He writes eloquently about the Catholic environment that he grew up in and went to school in. He concludes the book with a recitation of the Lord’s Prayer—the very same conclusion that he offers in a recent powerful one-person Broadway stage show he presented about his life, based on his autobiography, called Springsteen on Broadway (available to watch on Netflix).
Though he started out with no means, Springsteen is a now a wealthy man. He is a celebrity. But clearly, success and wealth are no antidote to mental illness—none whatsoever. Mental illness is one of the great levelers. It teaches us that we are all human. And that’s why, in my view, Bell’s Let’s Talk campaign plays a vital role in the larger landscape of mental health.
Through his book and Broadway show, Springsteen has done us a great service in this quest to understand what it is to be human. Like others who participate in Bell’s Let’s Talk, he makes himself extraordinarily vulnerable, something he did not have to do. Springsteen’s story and some of the language he employs can be a bit crude. But it is very real. And some passages rival some of the best American prose ever produced, such as soaring poetic passages in response to the birth of his first child, and an extraordinary description of the death of his close friend and compatriot, saxophone player Clarence Clemons. Whether you know Springsteen’s music or not, I commend his story to you. That’s because, through it all, he tells his story as an invitation to us to tell ours:
I fought my whole life, studied, played, worked, because I wanted to hear and know the whole story, my story, our story, and understand as much of it as I could. I wanted to understand in order to free myself of its most damaging influences, its malevolent forces, to celebrate and honor its beauty, its power, and to be able to tell it well to my friends, my family and to you.
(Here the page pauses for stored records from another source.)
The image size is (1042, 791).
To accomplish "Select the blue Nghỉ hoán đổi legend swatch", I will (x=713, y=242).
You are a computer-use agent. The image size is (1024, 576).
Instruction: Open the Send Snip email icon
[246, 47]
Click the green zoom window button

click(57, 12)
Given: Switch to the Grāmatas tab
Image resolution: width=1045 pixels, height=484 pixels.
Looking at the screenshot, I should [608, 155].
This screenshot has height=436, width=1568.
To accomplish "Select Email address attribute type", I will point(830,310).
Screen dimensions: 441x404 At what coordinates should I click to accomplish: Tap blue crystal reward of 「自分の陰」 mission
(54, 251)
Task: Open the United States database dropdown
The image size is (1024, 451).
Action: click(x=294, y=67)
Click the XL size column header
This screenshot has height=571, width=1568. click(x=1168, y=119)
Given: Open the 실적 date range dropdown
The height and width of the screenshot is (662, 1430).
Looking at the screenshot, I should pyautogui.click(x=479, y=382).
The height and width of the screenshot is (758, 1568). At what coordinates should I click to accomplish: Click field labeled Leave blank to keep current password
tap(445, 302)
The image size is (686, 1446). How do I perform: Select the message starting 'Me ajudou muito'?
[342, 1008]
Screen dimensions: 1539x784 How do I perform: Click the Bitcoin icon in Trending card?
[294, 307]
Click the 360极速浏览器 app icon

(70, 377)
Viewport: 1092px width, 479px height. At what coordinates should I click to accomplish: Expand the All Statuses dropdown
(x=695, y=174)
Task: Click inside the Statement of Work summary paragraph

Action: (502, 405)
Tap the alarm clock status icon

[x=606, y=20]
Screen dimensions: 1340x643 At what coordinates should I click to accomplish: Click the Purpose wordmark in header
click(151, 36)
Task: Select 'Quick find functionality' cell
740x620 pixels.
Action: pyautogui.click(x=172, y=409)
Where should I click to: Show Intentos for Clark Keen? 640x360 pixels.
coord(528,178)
I don’t know if I’ve done that, and the devil is always just a day away, but I know this was my young promise to myself, to you. This, I pursued as my service. This, I presented as my long and noisy prayer, my magic trick. Hoping it would rock your very soul and then pass on, its spirit rendered, to be read, heard, sung and altered by you and your blood, that it might strengthen and help make sense of your story. Go tell it.” (p. 505)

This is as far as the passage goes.